-- START READING PASSAGE --

RSX: Vertex input limited? *FKATCT

can you from your dev side see and auto-mount such a user linux partition and for instance make an option inside your game to stream a section of gaming action to that partition?
Short answer is no.. The long answer would need someone (else) to break their NDA.

Cheers,
Dean
 
Oooo, fuzzy memory. But I'm pretty sure SPEs have no branch prediction hardware, and branch 'prediction' is performed by the developer with hints.
I think you are right about this. Some hints are probably added by the compiler as well and some branches are transformed to conditional assignments. And when the SPU take a branch penalty it is much cheaper than on a ordinary CPU anyway. DeanoC has already stated that this is non issue for them, I think that sums it pretty much.

Acert93 said:
I think he mentioned it did, specifically when he mentioned the ability to do MSAA with FP10 and how porting this to the PS3 had the issue the FP16 wasn't compatible with MSAA and there was no time to design a shader based solution.
If this is the case for many multiplatform developers, I guess we will see a major improvement in PS3 multiplatform titles when they get tools/frameworks supporting nao32 style HDR representations. It seems like it is more the tools than the RSX it self that is an issue for joker.

Regarding the RAM space for textures, it would be interesting to know if any PS3 developer see a possibility that SPEs will be used for decompressing textures in the future with higher compression rates than what is possible with DXTC, using for example wavelet style compression techniques? Could that be a way to keep more textures available in main RAM, trading RAM space for CPU cycles?

If the 360 got some cpu cycles to spare I guess it could also benefit from this tecnhnique.
 
Regarding the RAM space for textures, it would be interesting to know if any PS3 developer see a possibility that SPEs will be used for decompressing textures in the future with higher compression rates than what is possible with DXTC, using for example wavelet style compression techniques? Could that be a way to keep more textures available in main RAM, trading RAM space for CPU cycles?

-- END READING PASSAGE --
-- START PROVIDED MATERIAL --

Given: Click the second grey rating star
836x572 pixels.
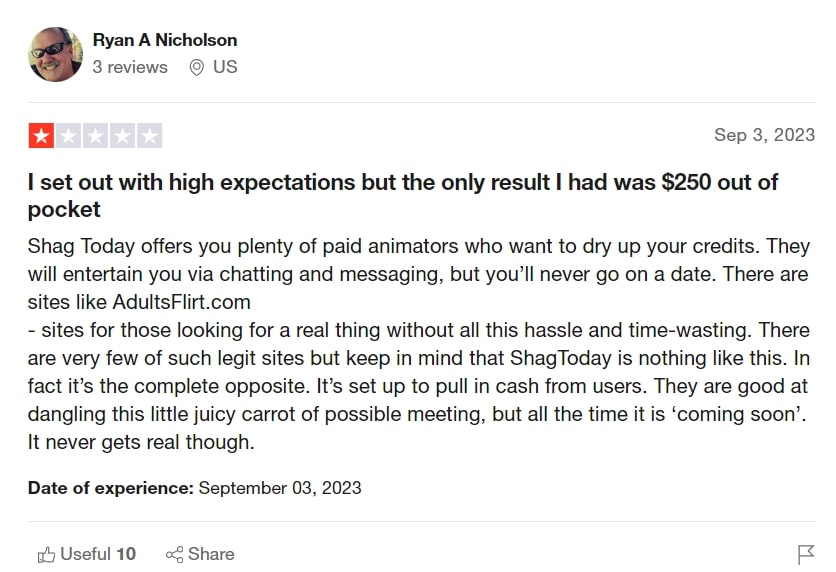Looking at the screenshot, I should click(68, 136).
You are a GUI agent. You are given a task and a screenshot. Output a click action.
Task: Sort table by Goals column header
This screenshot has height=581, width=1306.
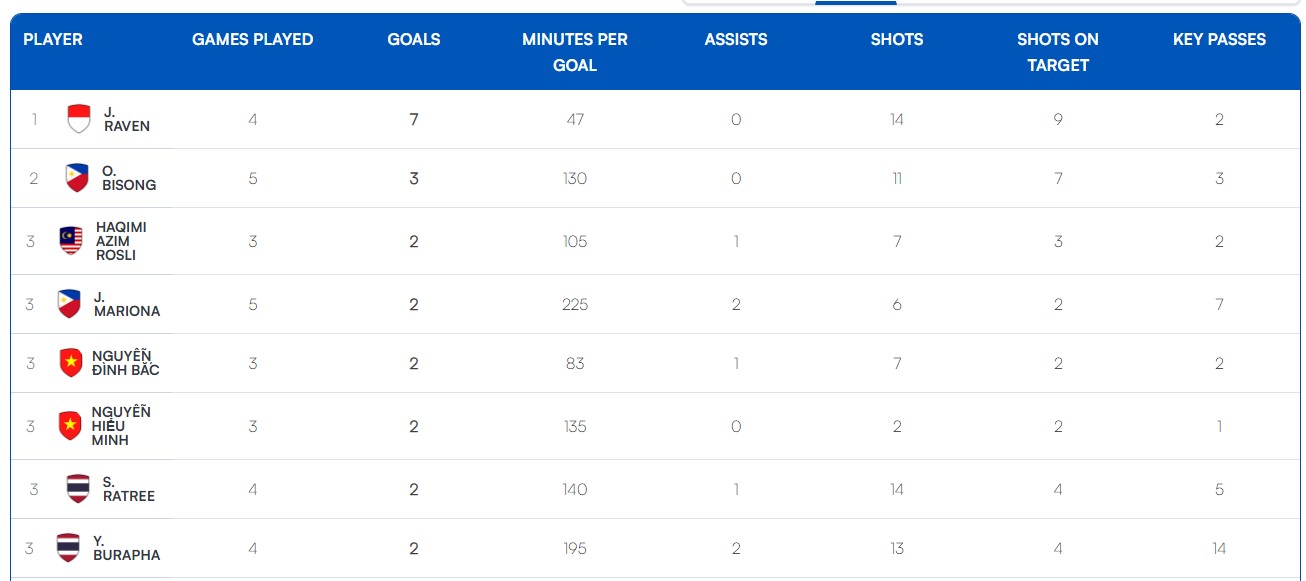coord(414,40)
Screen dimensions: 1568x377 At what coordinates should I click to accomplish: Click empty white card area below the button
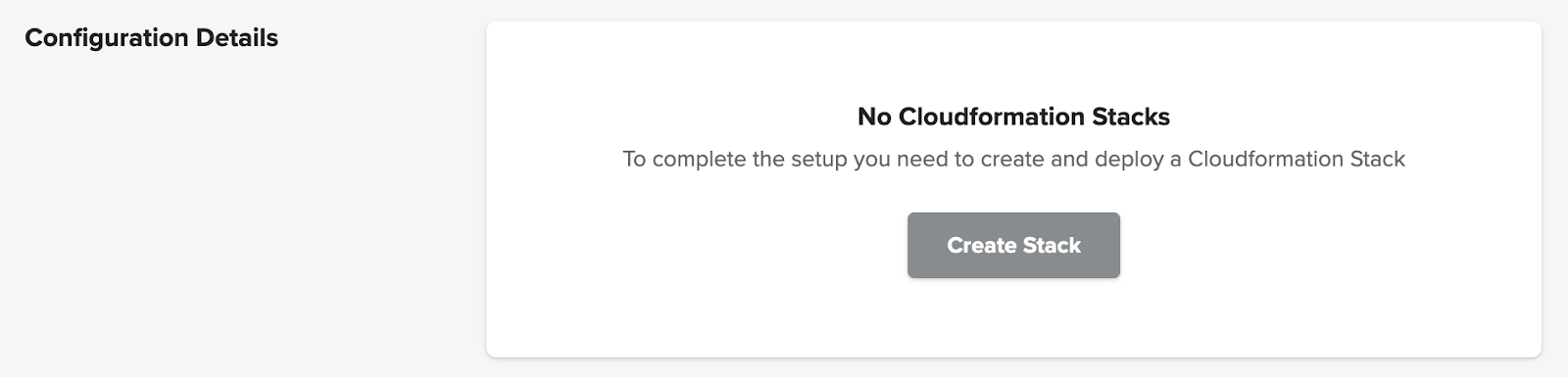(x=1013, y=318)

-- END PROVIDED MATERIAL --

YOUR TASK » Copy out the stretch of the RSX forum thread from "RSX: Vertex input" through "it pretty much.", word for word.

RESULT »
RSX: Vertex input limited? *FKATCT

can you from your dev side see and auto-mount such a user linux partition and for instance make an option inside your game to stream a section of gaming action to that partition?
Short answer is no.. The long answer would need someone (else) to break their NDA.

Cheers,
Dean
 
Oooo, fuzzy memory. But I'm pretty sure SPEs have no branch prediction hardware, and branch 'prediction' is performed by the developer with hints.
I think you are right about this. Some hints are probably added by the compiler as well and some branches are transformed to conditional assignments. And when the SPU take a branch penalty it is much cheaper than on a ordinary CPU anyway. DeanoC has already stated that this is non issue for them, I think that sums it pretty much.